Thursday, July 22, 2004

Hemingway, Faulkner, and Bulwer-Lytton (well, almost):

United Airlines' in-flight magazine Hemispheres runs a Faux Faulkner and Imitation Hemingway contest. I have enjoyed reading these over the years, in between my twenty-minute-readings of Hemingway's books and my interminable attempts at finishing anything of Faulkner's.

United's latest series of television commercials have caught my eye, and during last Friday's flights I saw a short segment on the artist/animator behind them. It turns out that the lead female character in the "Lightbulb" segment is a self-portrait of the artist.

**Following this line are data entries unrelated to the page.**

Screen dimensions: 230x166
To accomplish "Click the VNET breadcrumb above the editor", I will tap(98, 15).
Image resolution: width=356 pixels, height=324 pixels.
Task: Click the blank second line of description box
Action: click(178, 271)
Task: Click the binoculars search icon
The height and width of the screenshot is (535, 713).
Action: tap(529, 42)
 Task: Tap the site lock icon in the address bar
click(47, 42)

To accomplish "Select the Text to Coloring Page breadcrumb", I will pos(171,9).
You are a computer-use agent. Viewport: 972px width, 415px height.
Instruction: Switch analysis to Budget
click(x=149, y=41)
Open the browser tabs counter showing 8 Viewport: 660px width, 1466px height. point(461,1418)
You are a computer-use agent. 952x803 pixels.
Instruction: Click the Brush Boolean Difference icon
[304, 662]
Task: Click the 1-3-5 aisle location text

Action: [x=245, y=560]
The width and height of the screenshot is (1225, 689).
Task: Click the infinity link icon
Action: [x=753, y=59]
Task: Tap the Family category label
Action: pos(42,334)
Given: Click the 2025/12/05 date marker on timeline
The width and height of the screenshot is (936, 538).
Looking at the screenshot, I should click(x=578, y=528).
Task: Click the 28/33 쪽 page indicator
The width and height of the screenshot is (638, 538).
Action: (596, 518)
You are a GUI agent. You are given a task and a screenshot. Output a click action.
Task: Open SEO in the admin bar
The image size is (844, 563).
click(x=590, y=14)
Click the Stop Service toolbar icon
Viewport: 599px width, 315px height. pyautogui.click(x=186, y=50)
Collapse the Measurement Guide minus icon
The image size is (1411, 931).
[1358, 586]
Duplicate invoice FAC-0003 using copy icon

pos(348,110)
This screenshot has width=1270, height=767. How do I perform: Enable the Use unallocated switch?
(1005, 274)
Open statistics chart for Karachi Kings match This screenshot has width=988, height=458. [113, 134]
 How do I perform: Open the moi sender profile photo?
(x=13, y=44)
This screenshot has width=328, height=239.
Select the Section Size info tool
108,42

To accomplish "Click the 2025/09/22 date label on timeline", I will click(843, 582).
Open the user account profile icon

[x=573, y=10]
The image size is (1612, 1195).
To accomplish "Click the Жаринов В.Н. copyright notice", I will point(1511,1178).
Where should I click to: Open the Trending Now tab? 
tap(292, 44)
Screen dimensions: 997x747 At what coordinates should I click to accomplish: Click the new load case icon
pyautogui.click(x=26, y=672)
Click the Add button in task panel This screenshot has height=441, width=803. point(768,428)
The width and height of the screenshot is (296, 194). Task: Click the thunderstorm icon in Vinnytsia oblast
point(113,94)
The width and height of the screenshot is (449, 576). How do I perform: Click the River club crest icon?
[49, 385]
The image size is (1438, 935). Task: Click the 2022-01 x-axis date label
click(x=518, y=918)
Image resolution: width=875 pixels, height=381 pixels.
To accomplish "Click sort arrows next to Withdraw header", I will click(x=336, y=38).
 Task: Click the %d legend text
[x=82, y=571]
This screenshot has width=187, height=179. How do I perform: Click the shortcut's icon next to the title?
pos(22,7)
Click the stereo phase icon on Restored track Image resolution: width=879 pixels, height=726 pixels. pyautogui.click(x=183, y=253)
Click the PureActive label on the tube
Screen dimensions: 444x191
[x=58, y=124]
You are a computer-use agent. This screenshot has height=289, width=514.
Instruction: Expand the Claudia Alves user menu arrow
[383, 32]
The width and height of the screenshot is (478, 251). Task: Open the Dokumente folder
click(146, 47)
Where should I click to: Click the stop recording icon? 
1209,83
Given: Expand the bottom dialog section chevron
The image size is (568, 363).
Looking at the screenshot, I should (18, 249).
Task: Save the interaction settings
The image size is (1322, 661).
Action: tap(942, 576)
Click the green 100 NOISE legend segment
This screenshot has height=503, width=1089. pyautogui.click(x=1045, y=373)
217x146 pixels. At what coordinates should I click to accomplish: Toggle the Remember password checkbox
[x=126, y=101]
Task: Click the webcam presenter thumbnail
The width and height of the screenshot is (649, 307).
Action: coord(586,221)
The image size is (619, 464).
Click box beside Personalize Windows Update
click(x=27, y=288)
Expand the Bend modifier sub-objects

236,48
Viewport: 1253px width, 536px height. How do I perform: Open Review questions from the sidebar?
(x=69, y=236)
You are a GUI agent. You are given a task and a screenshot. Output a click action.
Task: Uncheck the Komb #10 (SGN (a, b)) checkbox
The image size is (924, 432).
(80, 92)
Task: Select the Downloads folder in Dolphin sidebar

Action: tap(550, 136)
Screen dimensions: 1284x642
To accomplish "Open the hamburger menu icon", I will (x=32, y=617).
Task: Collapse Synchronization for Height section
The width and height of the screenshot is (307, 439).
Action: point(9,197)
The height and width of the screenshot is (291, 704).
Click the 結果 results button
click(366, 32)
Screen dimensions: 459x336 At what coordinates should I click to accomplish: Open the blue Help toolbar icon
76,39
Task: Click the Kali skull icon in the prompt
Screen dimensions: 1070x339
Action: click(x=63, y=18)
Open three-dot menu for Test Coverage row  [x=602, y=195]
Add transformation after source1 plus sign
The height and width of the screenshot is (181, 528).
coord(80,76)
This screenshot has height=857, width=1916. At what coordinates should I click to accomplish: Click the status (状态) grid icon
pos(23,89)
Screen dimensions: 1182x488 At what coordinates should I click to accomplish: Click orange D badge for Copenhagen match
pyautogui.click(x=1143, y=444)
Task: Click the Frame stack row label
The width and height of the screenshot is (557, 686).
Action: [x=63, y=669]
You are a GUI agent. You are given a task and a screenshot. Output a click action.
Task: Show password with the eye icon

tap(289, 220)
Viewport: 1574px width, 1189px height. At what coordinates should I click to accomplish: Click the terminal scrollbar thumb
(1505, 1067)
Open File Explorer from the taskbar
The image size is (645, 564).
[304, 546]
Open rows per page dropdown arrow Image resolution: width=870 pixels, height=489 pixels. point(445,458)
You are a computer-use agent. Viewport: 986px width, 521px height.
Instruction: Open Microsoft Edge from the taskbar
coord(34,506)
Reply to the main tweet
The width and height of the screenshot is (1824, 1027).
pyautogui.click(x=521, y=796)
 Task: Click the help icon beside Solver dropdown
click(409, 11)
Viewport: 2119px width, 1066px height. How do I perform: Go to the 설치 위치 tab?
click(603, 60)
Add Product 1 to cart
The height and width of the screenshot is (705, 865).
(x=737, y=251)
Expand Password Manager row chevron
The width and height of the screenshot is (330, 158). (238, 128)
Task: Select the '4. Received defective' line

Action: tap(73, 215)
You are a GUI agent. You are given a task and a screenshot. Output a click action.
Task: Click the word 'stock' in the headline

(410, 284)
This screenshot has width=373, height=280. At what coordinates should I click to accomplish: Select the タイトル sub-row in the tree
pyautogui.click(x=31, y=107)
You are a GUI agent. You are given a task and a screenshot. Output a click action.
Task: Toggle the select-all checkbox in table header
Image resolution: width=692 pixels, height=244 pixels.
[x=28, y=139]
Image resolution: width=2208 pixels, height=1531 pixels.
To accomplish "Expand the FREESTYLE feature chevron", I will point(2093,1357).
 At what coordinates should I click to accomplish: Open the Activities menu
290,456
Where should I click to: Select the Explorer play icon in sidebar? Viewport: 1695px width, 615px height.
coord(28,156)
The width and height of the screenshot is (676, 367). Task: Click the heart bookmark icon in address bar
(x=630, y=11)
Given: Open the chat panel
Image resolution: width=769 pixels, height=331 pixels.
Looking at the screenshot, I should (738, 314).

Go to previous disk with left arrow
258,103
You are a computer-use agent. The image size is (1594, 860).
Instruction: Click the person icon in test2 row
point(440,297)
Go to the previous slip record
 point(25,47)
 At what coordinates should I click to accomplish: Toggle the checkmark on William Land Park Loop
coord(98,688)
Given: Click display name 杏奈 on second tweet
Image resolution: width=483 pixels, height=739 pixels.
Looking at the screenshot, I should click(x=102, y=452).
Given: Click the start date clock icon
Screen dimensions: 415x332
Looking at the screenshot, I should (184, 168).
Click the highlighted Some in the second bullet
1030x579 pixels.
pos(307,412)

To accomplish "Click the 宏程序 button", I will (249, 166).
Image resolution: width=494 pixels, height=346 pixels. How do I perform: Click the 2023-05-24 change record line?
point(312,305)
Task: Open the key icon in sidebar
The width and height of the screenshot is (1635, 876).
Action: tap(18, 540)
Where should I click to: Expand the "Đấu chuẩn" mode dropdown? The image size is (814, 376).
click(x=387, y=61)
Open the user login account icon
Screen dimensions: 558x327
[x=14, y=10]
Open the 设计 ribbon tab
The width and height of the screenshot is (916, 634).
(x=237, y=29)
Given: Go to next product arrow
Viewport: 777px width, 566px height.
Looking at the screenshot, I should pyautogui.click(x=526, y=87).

I was pleasantly suprised the other day to hear that a friend, Dave Zobel, had won a similar writing contest, parodying the opening lines of Bulwer-Lytton's writing (of "It was a dark and stormy night..." fame).

Dave's entry:

She resolved to end the love affair with Ramon tonight . . . summarily, like Martha Stewart ripping the sand vein out of a shrimp's tail . . . though the term "love affair" now struck her as a ridiculous euphemism . . . not unlike "sand vein," which is after all an intestine, not a vein . . . and that tarry substance inside certainly isn't sand . . . and that brought her back to Ramon.

See the entire set of results here.

Dave and I went to Caltech together, and we lived in apartments that faced each other one year. We often were interviewed by folks from intelligence agencies, gathering background on friends for their security clearances. Dave had a big poster of Lenin on his wall, supposedly gazing optimistically into a Socialist future, but actually looking out a window at a set of sorry Pasadena palm trees full of escaped parrots that left their droppings on the faded Toyotas parked below. I often wonder what those security clearance folks from CIA, NSA, FBI, DIA, and the NIS thought of that poster.

1 comment:

Anonymous said...

I just told them it had been there when I moved in, and that I thought it might be yours.